Un turista alemán se desplomó en la Plaza Mayor de Palma víctima de un golpe de calor, siendo trasladado al hospital. La Policía Local recuerda protegerse del sol, hidratarse y evitar el alcohol. Las altas temperaturas, que alcanzan los 40 grados, suponen un riesgo real para la salud, especialmente para niños y mayores. La conclusión es clara: hay que tomar precauciones durante esta ola de calor.

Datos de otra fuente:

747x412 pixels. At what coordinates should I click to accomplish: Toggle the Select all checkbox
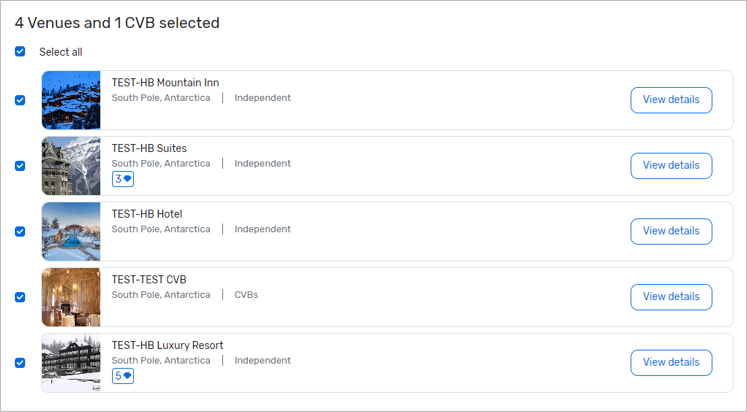(x=20, y=52)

Apps y sensores para monitorizar el calor extremo en tiempo real 🌡️
El desarrollo de sensores IoT integrados en wearables permite medir temperatura corporal y exposición solar. Aplicaciones como HeatRisk o ThermoAlert envían avisos cuando el cuerpo alcanza niveles críticos. En entornos urbanos, sistemas de alerta temprana conectados a estaciones meteorológicas locales ayudan a planificar rutas sombreadas. Estas herramientas, basadas en datos abiertos y APIs municipales, ofrecen información en tiempo real para minimizar los efectos del golpe de calor. Su implementación en ciudades turísticas como Palma podría reducir incidentes.
El sol no perdona ni a los que vienen de la nube alemana ☀️
El turista alemán, acostumbrado a lluvias y cielos grises, descubrió que el sol de Mallorca no es una metáfora. Tras pedir una cerveza en plena Plaza Mayor, su cuerpo dijo basta. La Policía Local, mientras, sugiere beber agua. Pero claro, el agua no sabe a nada comparada con un buen clara con limón. Que sirva de lección: el Mediterráneo no es la piscina municipal de Berlín, y el alcohol no es hidratante, por mucho que lo disfracen de refresco.